Texte fourni —
Pour évoquer les ennuis qu’on lui fait à Genève, Rousseau écrit au livre XII des Confessions : « […] On [le pouvoir en place] laissait clabauder les caillettes et les cafards […]. » Après avoir admiré l’allitération, penchons-nous sur ces mots qui ont ce son [k] à l’initiale, clabauder, caillettes et cafards.
Clabauder vient du vocabulaire de la vènerie. Il signifie « aboyer fréquemment ; se récrier sans être sur les voies de l’animal chassé » et, figurément, « se répandre en bavardages malveillants ». Dans une épigramme intitulée À messieurs les Académiciens d’au-delà des monts, Saint-Amant l’employait pour brocarder ses confrères :
« Vous feriez mieux de vous taire,
Messieurs les doctes impudents,
Que de clabauder en pédants
Sur des vétilles de grammaire. »
Ce verbe est dérivé de clabaud, chien de chasse aux oreilles pendantes qui aboie sans raison. Ce sens s’est vite étendu aux hommes. On lit ainsi dans la quatrième édition du Dictionnaire de l’Académie française : « On dit figurément & par injure, en parlant d’Un homme stupide & grossier, & qui parle beaucoup & mal-à-propos, que C’est un clabaud. » On y apprend également que, par analogie de forme, clabaud désigne aussi certain couvre-chef : « On dit figurément & familièrement d’Un chapeau qui a les bords pendans, qu’il fait le clabaud, qu’il est clabaud. »
L’origine de clabaud a longtemps été discutée. Littré en faisait une forme tirée de l’ancien haut allemand klaffôn, « bavarder, faire du bruit », mais il évoquait aussi le passage dans la langue commune de Clabault, nom donné à un chien dans le Mistere du vieil testament. Cependant, les autres noms qu’on y trouve : Patault (c’est aussi la première apparition de ce mot en français), Veloux, Satin, laissent à penser que ces noms ont été donnés aux chiens en raison de leur aspect (à grosses pattes pour le premier, au poil doux pour les deux autres).
On a également rapproché ce mot de l’hébreu cheleb ou chalab, ce qui en aurait fait un voisin de notre clebs, emprunté, lui, de l’arabe.
Voyons maintenant les caillettes. Il semble que ce nom soit tiré d’un nom propre, Caillette, qui fut le fou de Louis XII et de François Ier, mais l’influence de caillette, le diminutif de caille, a fortement contribué à son expansion. Ce volatile avait en effet la réputation de criailler continuellement et on supposait que la chaleur de cet animal, signalée par l’expression chaud comme une caille, était liée à une grande ardeur sexuelle. Nicot écrit d’ailleurs dans son Dictionnaire que « L’usage de telle chair engendre le sperme », et Littré signale que l’on appelait familièrement une femme galante « une caille coiffée ». Mais caillette peut aussi qualifier un homme frivole et babillard, appelé franche caillette dans la quatrième édition du Dictionnaire de l’Académie française.

Données disponibles —
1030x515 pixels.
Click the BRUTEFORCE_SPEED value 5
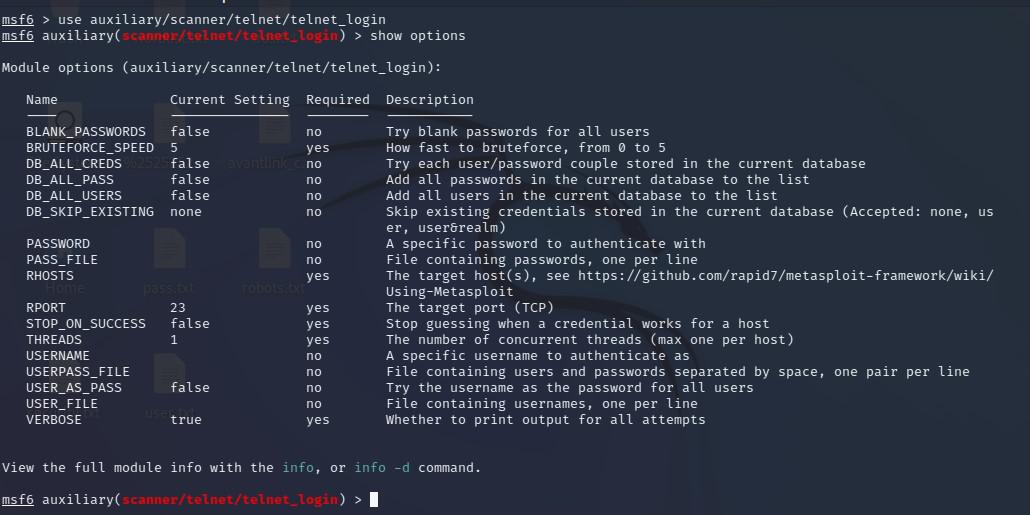174,148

Énoncé — Modifiez le passage du texte qui commence par les mots « L’origine de clabaud » et se termine après « lui, de l’arabe. » : recopiez-le en substituant « bêtes » à « chiens ».

Réponse attendue —
L’origine de clabaud a longtemps été discutée. Littré en faisait une forme tirée de l’ancien haut allemand klaffôn, « bavarder, faire du bruit », mais il évoquait aussi le passage dans la langue commune de Clabault, nom donné à un chien dans le Mistere du vieil testament. Cependant, les autres noms qu’on y trouve : Patault (c’est aussi la première apparition de ce mot en français), Veloux, Satin, laissent à penser que ces noms ont été donnés aux bêtes en raison de leur aspect (à grosses pattes pour le premier, au poil doux pour les deux autres).
On a également rapproché ce mot de l’hébreu cheleb ou chalab, ce qui en aurait fait un voisin de notre clebs, emprunté, lui, de l’arabe.